POST /oauth/token HTTP/1.1
Host: login.microsoftonline.com
Content-Type: application/x-www-form-urlencoded
grant_type=authorization_code&
code=Qcb0Orv1v3&
client_id=04b07795-8ddb-461a-bbee-02f9e1bf7b46ConsentFix in Practice
We were able to test ConsentFix with our clients as part of phishing campaigns and apply the technique to several hundred employees. Since there are no widely available tools for this yet, we had to quickly develop one ourselves. However, the effort required is manageable and can be reduced even further with AI-assisted development. The tooling is therefore relatively easy for real attackers to obtain.

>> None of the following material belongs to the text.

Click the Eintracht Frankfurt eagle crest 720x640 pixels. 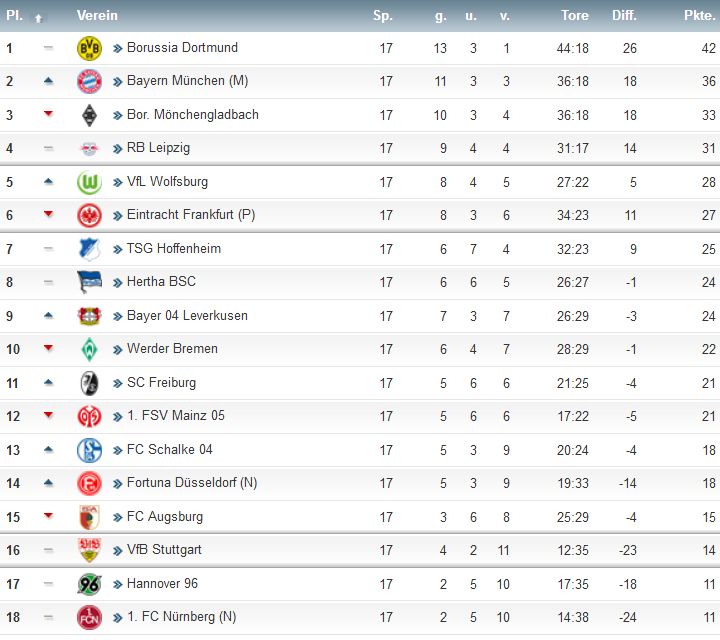[90, 215]
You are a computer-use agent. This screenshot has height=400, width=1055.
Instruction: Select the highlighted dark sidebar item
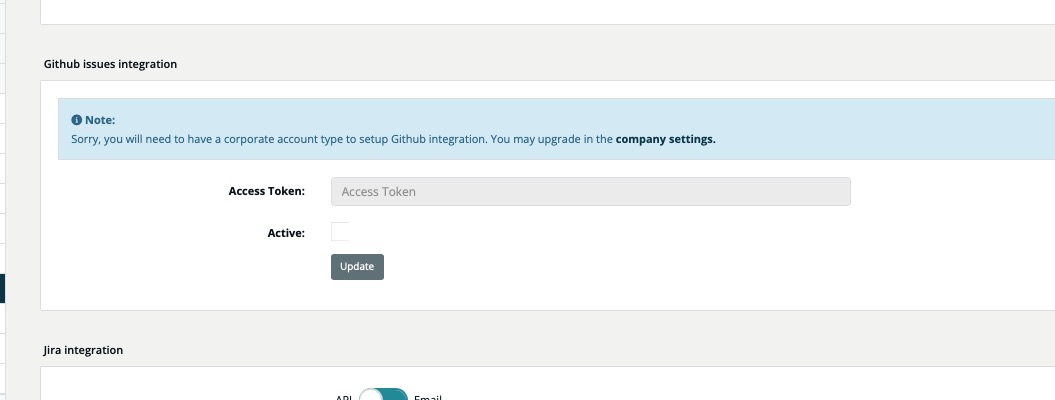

So what chances of success does an attacker have with this technique, which appears very complicated at first glance? In our latest campaign, we saw the following result:
- 99 employees clicked the link in the phishing email
- 71 employees clicked Sign in on the phishing page and started the OAuth process
- 12 employees copied a value into the phishing page
- 6 times, an access token could actually be obtained with it (the user performed the action correctly)
After users clicked the link, we were therefore able to obtain a valid access token in roughly 6% of cases. In normal phishing campaigns, values between 50% and 80% are common. ConsentFix’s success rate is therefore roughly one tenth of that. However, it can also be used to steal access tokens from particularly hardened cloud tenants, and given the volume of phishing emails that cybercriminals send today, the chances of success are likely to be good.
It is therefore not surprising that this attack technique, absurd as it may seem at first glance, is also being used in the real world.
Conclusion and Mitigation Measures
ConsentFix is a novel phishing technique that seems absurd at first glance, but is nevertheless being used by cybercriminals. The success rate is significantly lower than with traditional password phishing, but it can still be used to obtain access to cloud tenants that exclusively use phishing-resistant authentication methods.
While the method is not yet very widespread at the current point in time, based on our test we consider it likely that it will gain popularity in the future.
As a first technical measure to protect against ConsentFix, access to first-party applications such as Azure CLI can be restricted in Entra ID. It is recommended to block these completely using Conditional Access policies and then only allow them for users who actually need them.